The president should be demanding answers from them instead of running interference for them with the press. The article goes on to quote Aaron David Miller:

“If Trump wants to convey condolences from Saudi King Salman, fine,” Mr. Miller wrote on Twitter after the shooting. “But you don’t do it on day — Americans are killed — untethered from a message of ironclad assurances from King to provide” whatever cooperation is necessary to understand the gunman and his motives. “Otherwise Trump sounds like what he has become — a Saudi apologist.’’

There are hardly any foreign governments that the president refuses to criticize publicly, but he won’t say a word against the Saudi government no matter what happens.

It was despicable when he recited Saudi propaganda to keep support for the war on Yemen going, and it was outrageous when he tried to help the Saudi government cover up their role in murdering Jamal Khashoggi, and it is disgusting that he still goes out of his way to protect them after this attack.

The current noxious U.S.-Saudi relationship should have been ended years ago, and this attack and the president’s shameful rush to side with the Saudis are the latest reminders why it must end.

Source: The American Conservative

4 Comments
  1. CHUCKMAN says

    Judging by what I see in the news, the Saudi was just behaving as so many Americans do.

    Mass shootings are as common as stop lights at intersections in the United States.
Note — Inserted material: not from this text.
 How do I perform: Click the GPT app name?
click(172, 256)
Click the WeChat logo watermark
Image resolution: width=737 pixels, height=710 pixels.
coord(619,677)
    What’s terror got to do with any of it?

    1. Canosin says

      wrong Sir….. it’s a terrorist attack….. Saudis were filming the shootings….. they knew all along what was going to happen…..

      1. CHUCKMAN says

        You missed my point, completely. I won’t bother explaining.

        Th truth be told, worrying about whether a specific act was terror is much like the Scholastics counting angels on the head of a pin. It’s almost laughable. A search for more headline propaganda.

        It makes no difference to anyone what was going on inside the head of a killer. Some people just kill, and their “reasons” wouldn’t even make sense to many.

        Almost by definition, all killers are insane, either temporarily or clinically.

        The only genuine, unarguable terror we see in today’s world is America’s state terror. And it is on a massive scale.

        Just in the Mideast Neocon Wars, it is responsible for about 2 million deaths and millions of desperate refugees seeking to avoid bombing and destroying some well-run states who were not at war with anyone.

        Just in Afghanistan the morons in Washington have bombed peasants for 18 years to achieve nothing.

        They are still at it, having squandered enough money to rebuild many of America’s own crumbling cities.

        They had no clear purpose at the start. The Taliban are not terrorists and were not responsible for 9/11.

        And by the way, those truly responsible for 9/11, were never even named, let alone being dealt with in any way.

        As I said, killing always involves a form of madness.

  2. Séamus Ó Néill says

    Reading this inane garbage one would thing that America is a paragon of virtue, that’s not the genocidal international war criminal that the rest of the world knows. America is as involved in Yemen as Saudi, so no amount of crocodile tears will change that. Not trying in any way to trivialise the brutal butchering of Jamal Khashoggi, but America carries out assassinations in it’s own country, of its own citizens on a daily basis.